‘Opinion of Advocate General cannot replace an enquiry vis-à-vis under the Statute’: Supreme Court Reserves Order In Ramchandrapura Math Case
A Full Bench of Chief Justice SA Bobde, Justice AS Bopanna and Justice V Ramasubramanian closes hearing on appeal filed against the order of Karnataka High Court, quashing the 2008 Government Order handing over management of Mahabaleshwara temple at Gokarna to Sri Ramachandrapura Math, Hosanagar.
The Bench through Hon’ble Chief Justice Bobde noted, “There was a matter argued by Dr. Swamy, where it was disputed that whether the priest should have it or the Government should have it. It is not the same in this case. Here the dispute is who in non-government sector should have it. One of the discussions we are having is that this cannot be a precedent for other case, like kanchi math etc.”
Moreover, it was also added that public orders cannot be supported by an Affidavit in Court, to the submission made by Senior Counsel Ranjit Kumar for the State.
Learned Senior Counsel Dr. Abhishek Manu Singhvi argued for the petitioner.
Dr. Subramanian Swamy appeared for the Interveners.
Senior Advocate Ranjit Kumar appeared for the State, with the learned AAG Mr. Goel for the State of Karnataka.
The Court also witnessed several exchanges on a lighter note where the Bench, before Dr. Swamy mentioning that the Supreme Court Judge is not heading the committee appointed in the matter but is only an advisor contrary to the remark just made, said “My brother here corrected me. We have self-regulatory mechanism here!”
It was the submission of Dr. Singhvi that; (1) Exclusionary clause as mentioned under Section 1(4) must be given effect in letter and spirit (2) There has been an enquiry in the matter, with due application of mind (3) If there are any anomalies or differences, an enquiry may be directed by the present Court (4) The status quo should maintain.
Reference was also made to historical facts suggesting the administration of Temple through a Math, to establish the interlinking of the two.
Senior Counsel Ranjit Kumar argued that the State took an informed decision of denotifying other temples in the State as well, based on inputs by tehsildar, deputy commissioner and the Advocate general.
To a similar submission by Dr. Singhvi, it was said that no matter how eminent the position of Advocate General may be, an enquiry under the Statute cannot be replaced by his opinion; “We are not saying that the Advocate General's opinion is not of any material. We are saying that there should be an enquiry, his report cannot be an alternative to a vis-a-vis enquiry under the statute.”
On September 7, 2018, the Supreme Court Bench comprising the then Hon’ble Chief Justice, Justice DY Chandrachud and Justice A.M Khanwilkar refused to grant stay against the interim order as well as the judgement on a plea filed by Sri Ramachandrapura Math.
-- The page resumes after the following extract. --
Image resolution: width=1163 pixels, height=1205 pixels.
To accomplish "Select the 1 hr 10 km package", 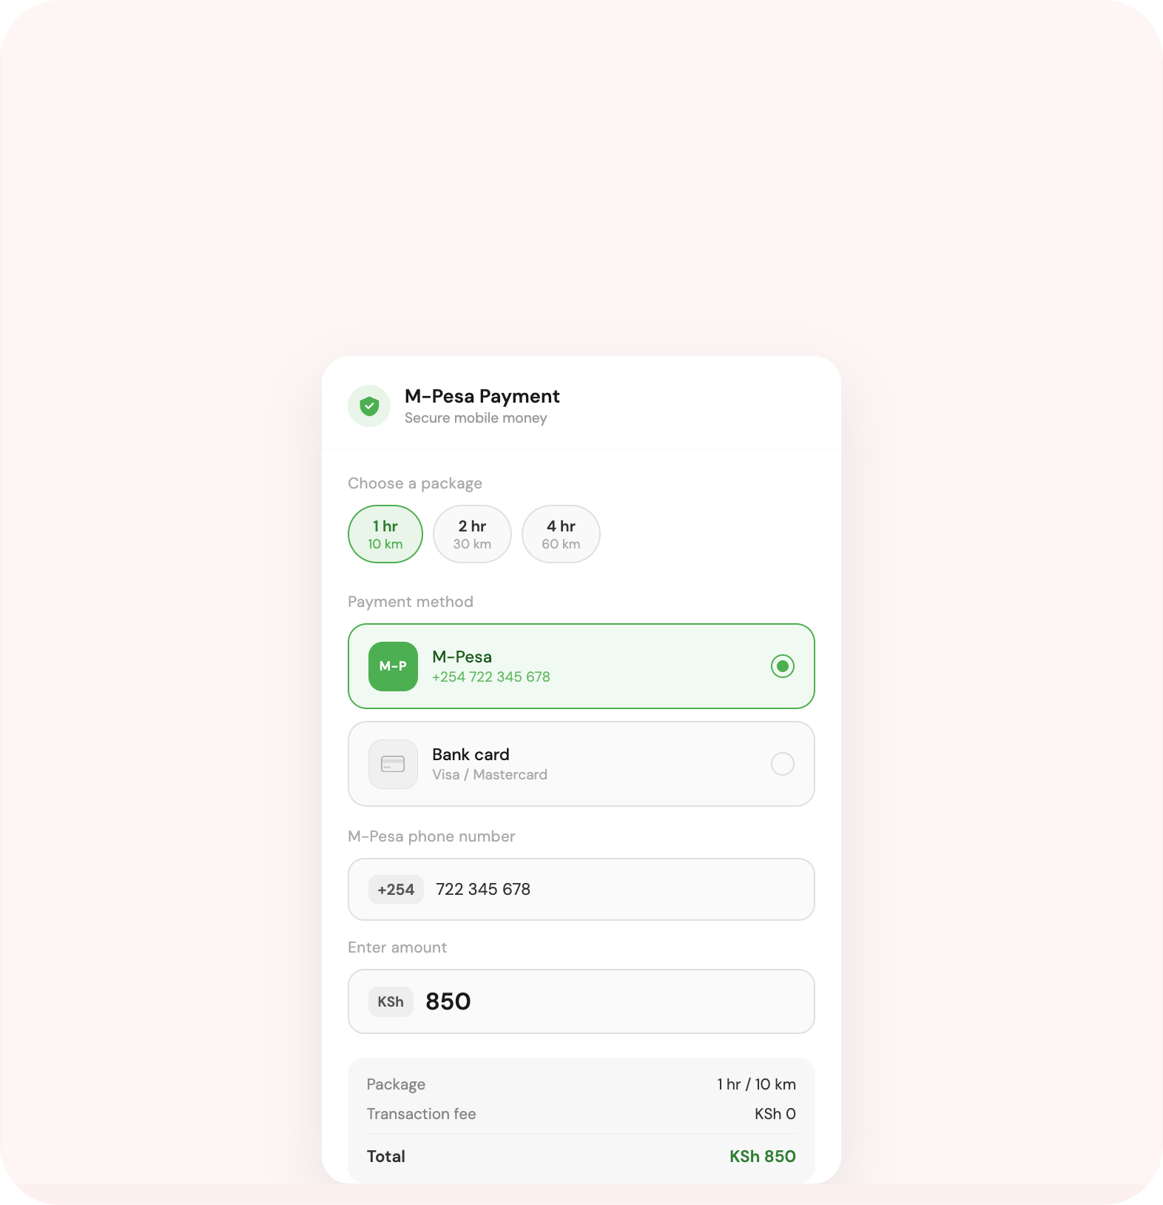I will (385, 534).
“The interim order passed by the High Court on 10.08.2018 after pronouncement of the final judgment shall continue, in the meantime”, the Bench in an order dated 07.09.2018 had noted.
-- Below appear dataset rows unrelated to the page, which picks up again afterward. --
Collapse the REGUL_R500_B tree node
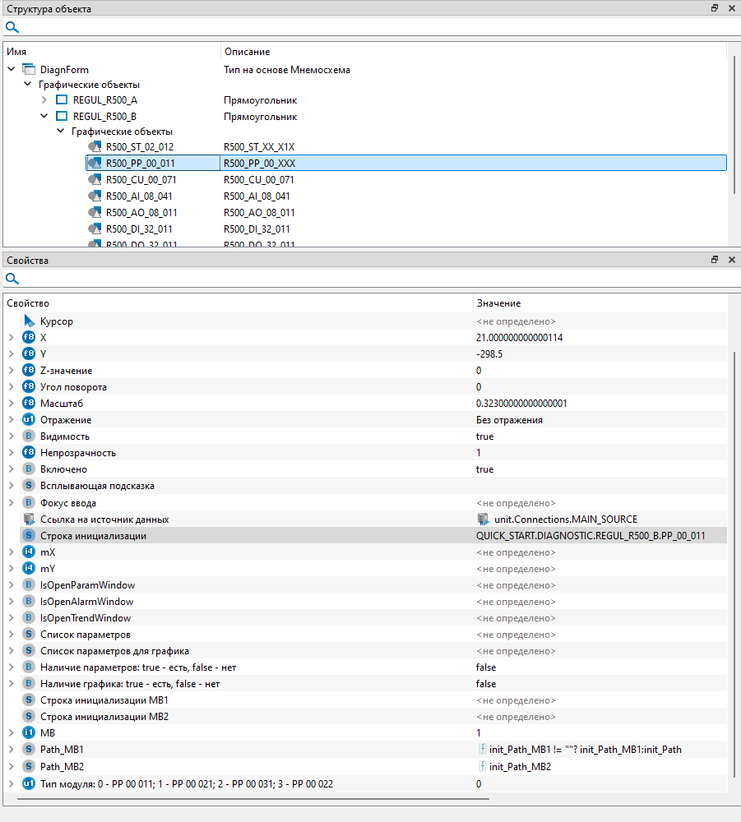Image resolution: width=741 pixels, height=822 pixels. pyautogui.click(x=44, y=117)
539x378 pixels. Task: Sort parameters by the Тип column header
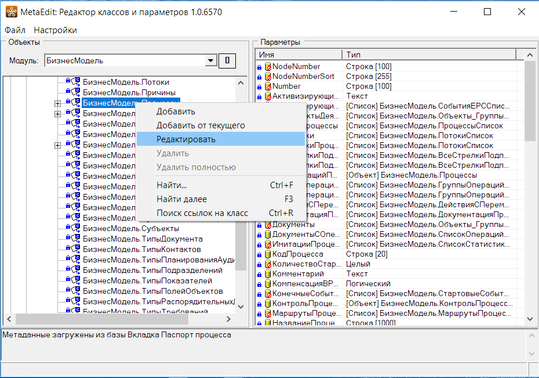pos(428,54)
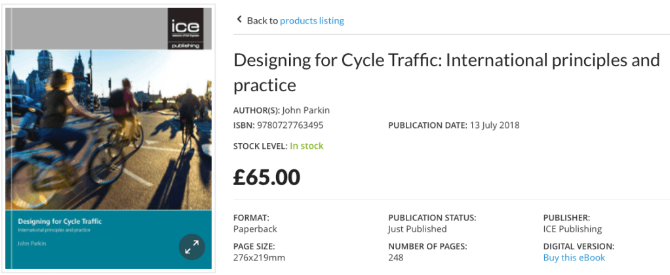The image size is (670, 275).
Task: Click the ISBN number 9780727763495
Action: (x=289, y=125)
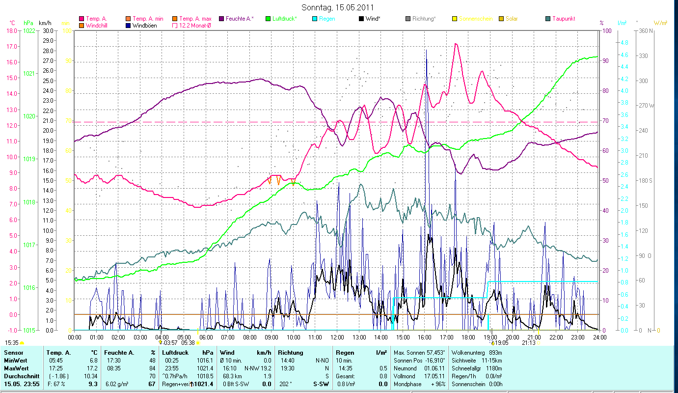Click the green Luftdruck* legend marker
The width and height of the screenshot is (678, 393).
click(268, 19)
In 2008, A PIL was initially filed by Sri Samsthana Mahabaleshwara Devaru, a registered trust and its trustee, Balachandra Vigneshwara Dixit, and several others from Gokarna and other places in Karnataka High Court against the order that excluded allied temples from the notified list of April 30, 2003, and handed them over to the math.
The Division Bench of Karnataka High Court noted that the Government had no power to exclude the temples by way of a notification under the General Clauses Act’s provisions. Further, an Overseeing Committee, which was supposed to start functioning from September 10, 2018, to be headed by the Uttara Kannada Deputy Commission was also constituted to monitor the daily affairs of Mahabaleshwara and allied temples. Justice BN Srikrishna, former Supreme Court judge, was appointed as adviser to the Committee.
The Deputy Commissioner of Uttara Kannada district was also directed to prepare an inventory of movable & immovable assets and prepare bank accounts of the temple.
Concerning the question as to whether Gokarna temple is attached to math, the Bench, while observing that the same was a mixed question of facts and law, had observed;
“The documents produced by the mutt in these writ petitions cannot be considered as conclusive proof of the said fact. The disputed question of fact cannot be decided in these writ petitions by exercising power under the Article 226 of Constitution of India, but it would have to be tried and decided by a competent civil court”
Thus, the Bench, while declaring the order illegal, noted that,
“Deletion of the temple from the notification and handing over to the mutt is an improper exercise of power and hit by Article 14 of the Constitution, and action of the government is tainted as it is not for a bona fide, but to confer a benefit on the respondent mutt”.
Case Title: Ramachnadrapura Math V. Sri Samsthana Mahabaleshwara Devaru & Ors.